I want to call attention to three things in this quotation. First, Beduhn’s opening statement—“In regard to the meaning of heõs hou, there is nothing in this expression itself that explicitly indicates or necessarily implies reversal of action”—demonstrates once again that these scholars were not provided with my research, but instead were shown some gross misrepresentation of it. As I have already pointed out in my prior article (http://www.ntrmin.org/where_have_all_the_critics_gone.htm), I nowhere claim that heos hou implies a reversal of action (for the details, see the article). The rest of what Beduhn states in that paragraph confirms my suspicion (particularly the citation of biblical examples where although reversal is not implied, cessation clearly is). That naturally causes me to wonder how many other misrepresentations of my thesis these scholars were provided.

http://web.archive.org/web/20071008230916/www.ntrmin.org/sungenis_and_heos_hou_3.htm

You might have noticed this if you had read Svendsen's book.

(Continued...)

Matthew D. Schultz said...

Svendsen's thesis *only* has merit if he can show with total exclusivity (i.e. 100% of the time) that heos hou terminates the action of the main verb. Otherwise, if there are exceptions, he would be simply appealing to majority usage. This quote above nicely sums up Svendsen's argument.

The issue is what heos hou means in Matthew 1:25. Of the possible meanings of heos hou some will render the passage nonsensical if applied.
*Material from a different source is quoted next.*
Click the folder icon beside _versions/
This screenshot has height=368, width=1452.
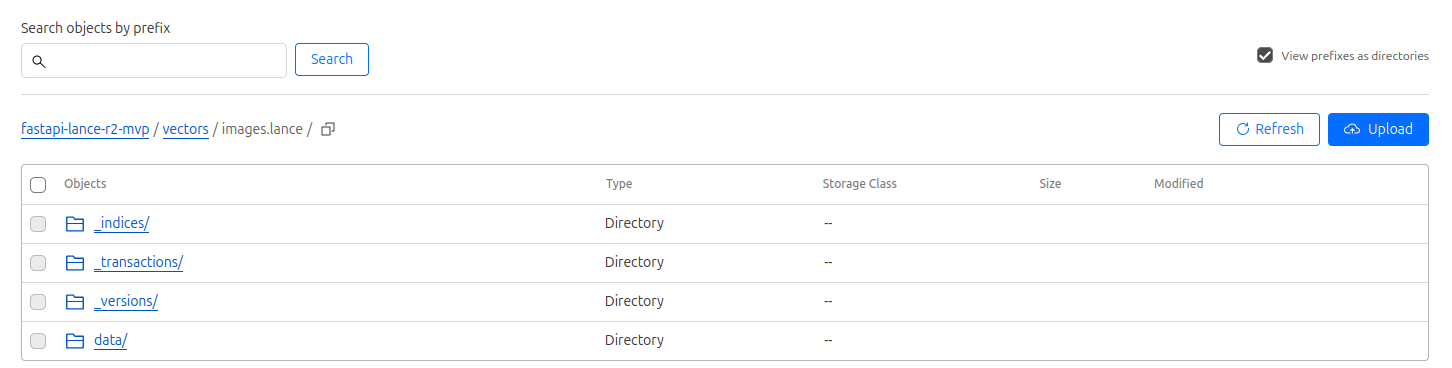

It doesn't make sense to frame the issue as you have.

By the way, Svendsen addresses this in his book.

(b) the 'exception' does in fact occur in the NT (e.g. Lk 24:49; Acts 25:21; even in Matthew, 14:23, 18:34, 26:36), contrary to Svendsen's claim it occurs zero times;

Do you mean Matthew 14:22?

How are these relevant exceptions?

I'd also be interested in your supposed extra-Biblical exceptions.

(d) two final difficulties, Svendsen's threshold is more or less ad hoc and to add to that, that he argues the exception went out out of usage and then came back into usage (as opposed to simply vanishing and never returning).

I asked you about this earlier. Why you think you can just repeat this objection without furnishing proof for it is a mystery.

As far as misrepresenting the opponent, the truth is, both sides made bad arguments at times (e.g. Svendsen said: "The first observation to make about Pacheco’s list of scholars is that none of them—not one—gives any evidence he has read *my work*." As if Svendsen himself was a scholarly standard!)

Svendsen was speaking of how his thesis was misrepresented to these scholars. How did you interpret that as Svendsen thinking he is the "scholarly standard"? Did you read the sentences following that statement?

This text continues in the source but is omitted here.